Her şeyden evvel çocuklarını dinleyen ve onlarla konuşan Fransızlar, bebeklerini dünyadan habersiz yetiştirmiyor; onların öğrenebilen ve hissettiklerini anlatabilen gerçekçi varlıklar olduklarını düşünüyorlar. Bebekleri doğduktan sonra bir yıl fiyatlı müsaade hakkına sahip olan Norveçliler, en soğuk kış günlerde bile çocuklarını dışarı çıkarıyorlar, bilhassa pusette uyumalarını sağlıyorlar.

Norveçli çocuklar bu sayede açık havada büyüyorlar. Ayrıyeten, çocukların çok büyük bir kısmı bir yaşından itibaren devletin sağladığı kreşlere devam etmesini istiyorlar.

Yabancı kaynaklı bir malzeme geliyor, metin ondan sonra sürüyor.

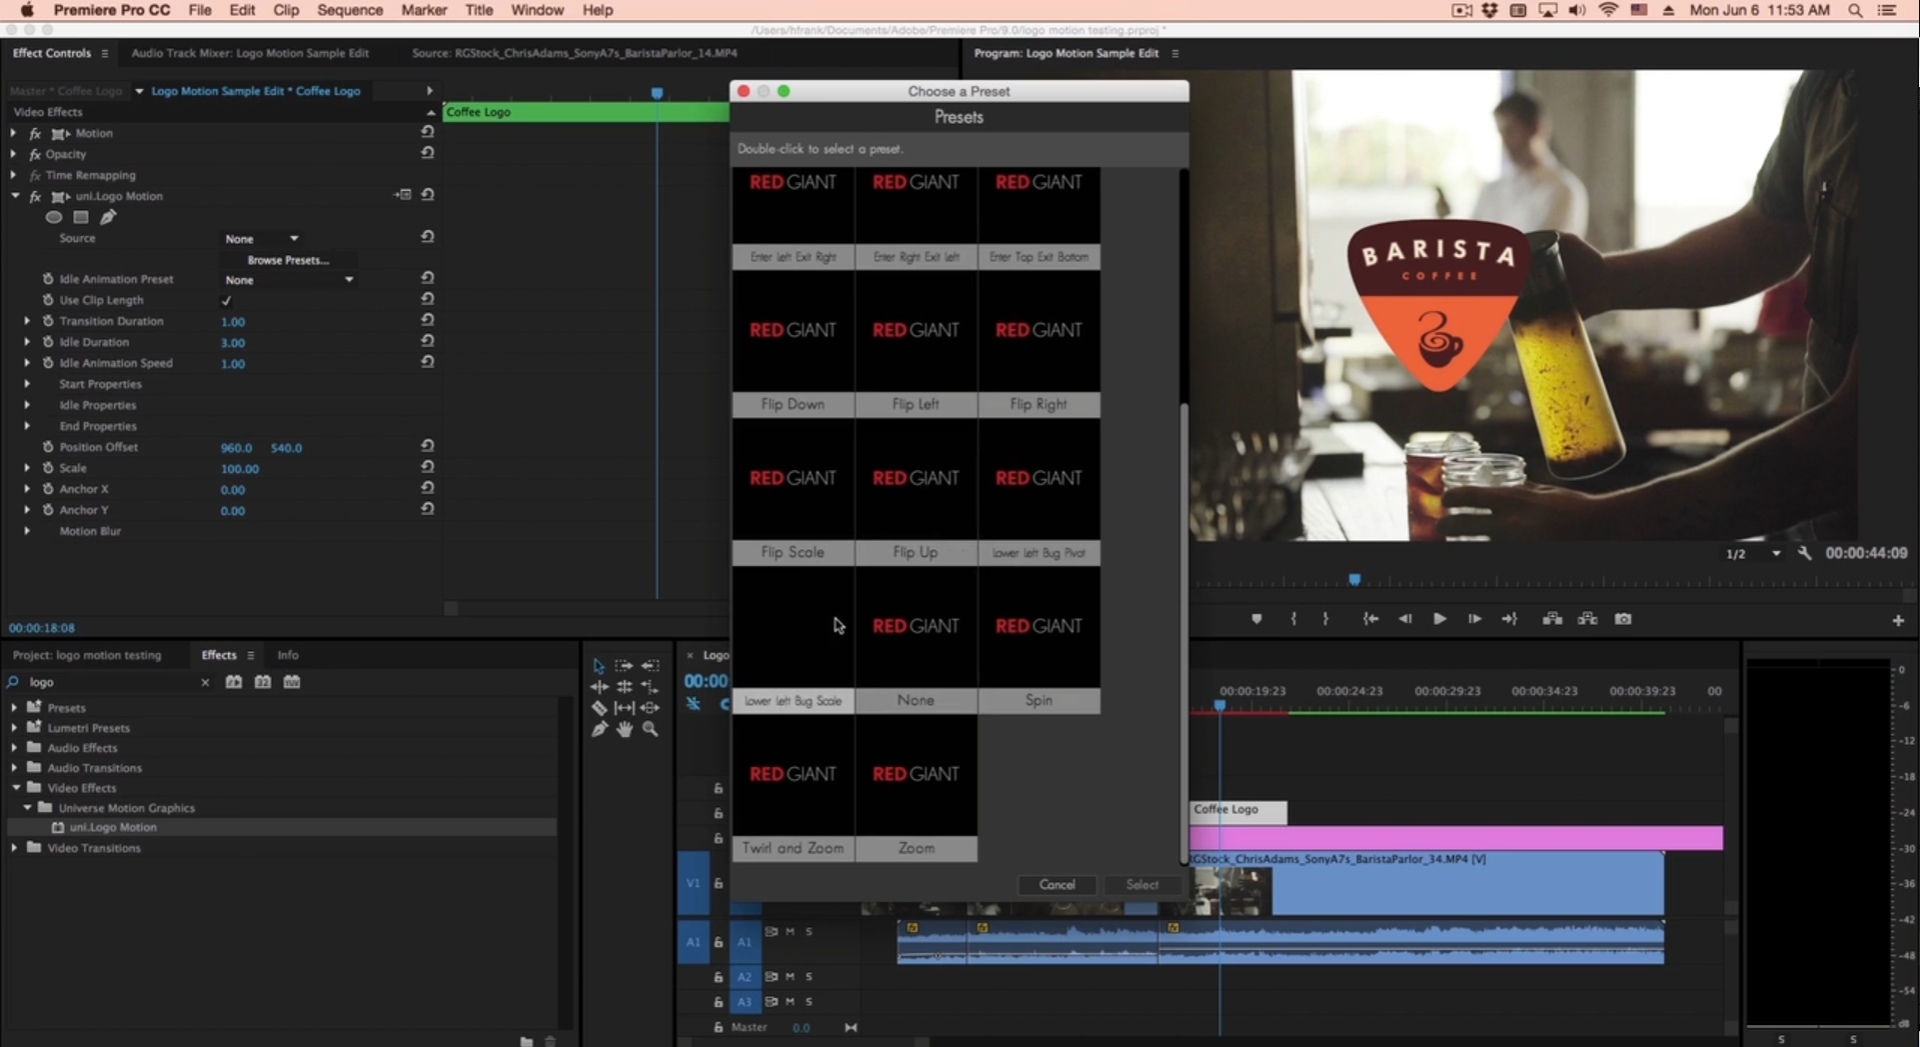Click the Cancel button in Presets dialog
This screenshot has width=1920, height=1047.
(x=1057, y=885)
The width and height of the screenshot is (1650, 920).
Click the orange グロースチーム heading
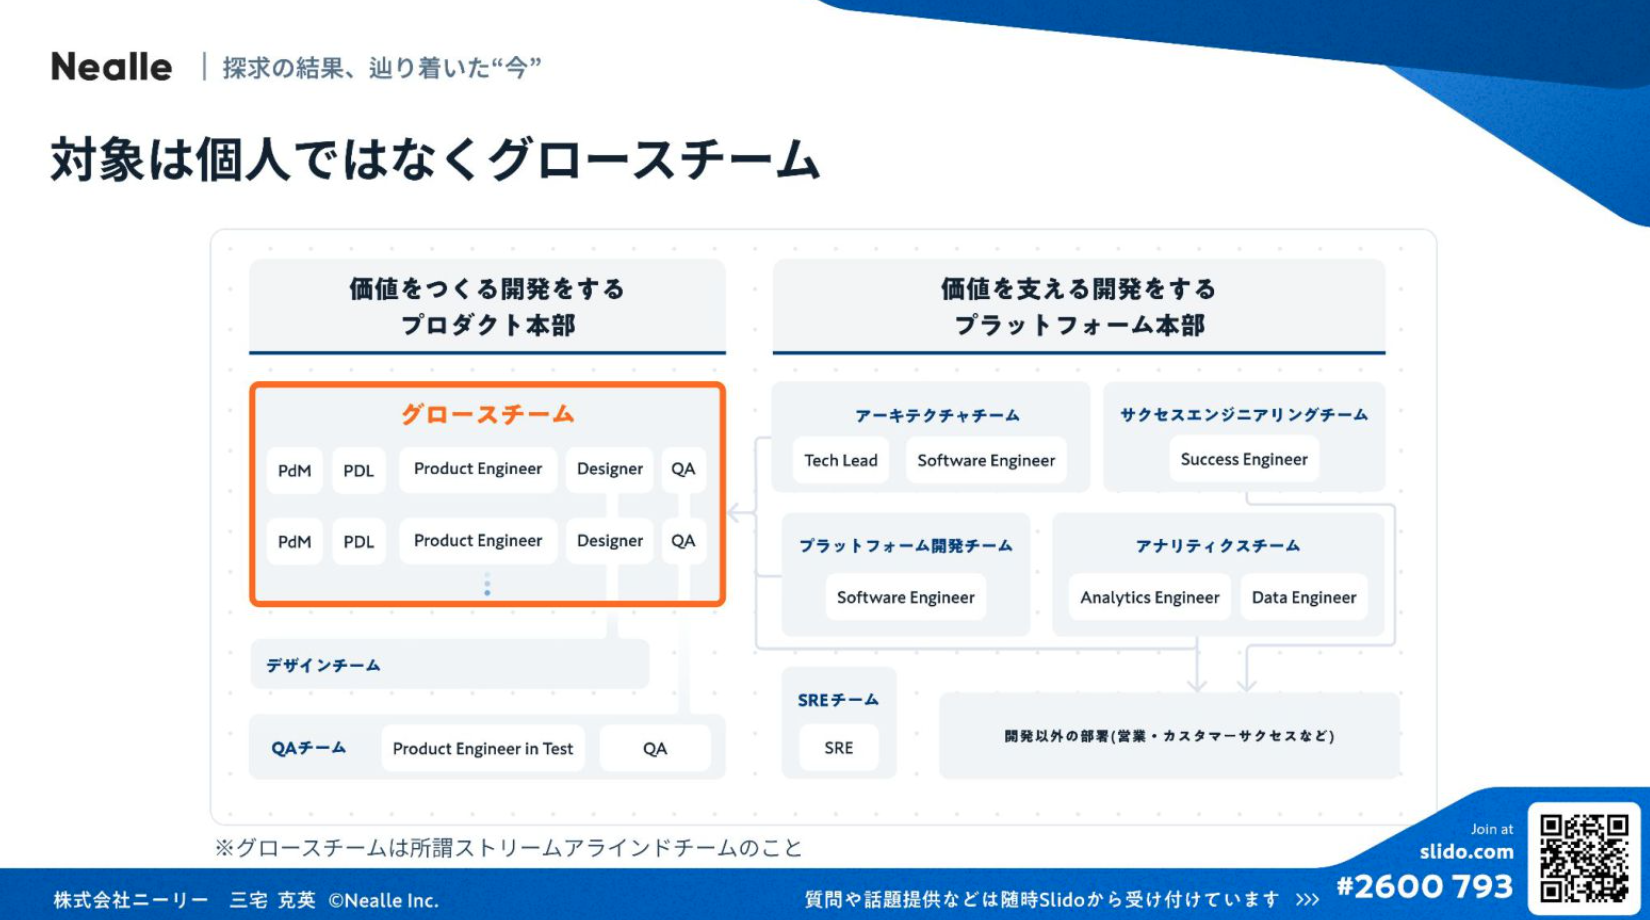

Bağımsızlık hissini geliştirmeye odaklanan Japonlar, çocuklarının yalnız başına metroya binmelerine ya da kalabalık caddelerde yürümelerine müsaade veriyorlar.

Metroyla okula gitmekten yürüyerek sinemaya gitmeye kadar Japon çocukları pek çok şeyi erken yaşta kendi başlarına yapıyorlar.

Çocuk haklarını ön planda tutan İsveçliler, çocukları istedikleri takdirde birlikte uyuyorlar.

Her ne kadar bize çok uzak bir kavram üzere görünse de, çocuğu istediği takdirde birlikte uyumayan ebeveyn ihmalkar olarak görülüyor.

Bebeklerini kucaklarından indirmeyen ve fizikî olarak daima bağlantı halinde olan Koreliler, ikinci aydan itibaren bebeklerine İngilizce öğretmeye çalışıyorlar.

Akademik eğitime kıymet veren Koreli anneler bebeklerine İngilizce kayıtlar dinletiyorlar.

Muvaffakiyete saplantısı olan Amerikalılar, çocuklarının potansiyelini azamiye çıkarabilmek için çok fazla baskı uyguluyorlar.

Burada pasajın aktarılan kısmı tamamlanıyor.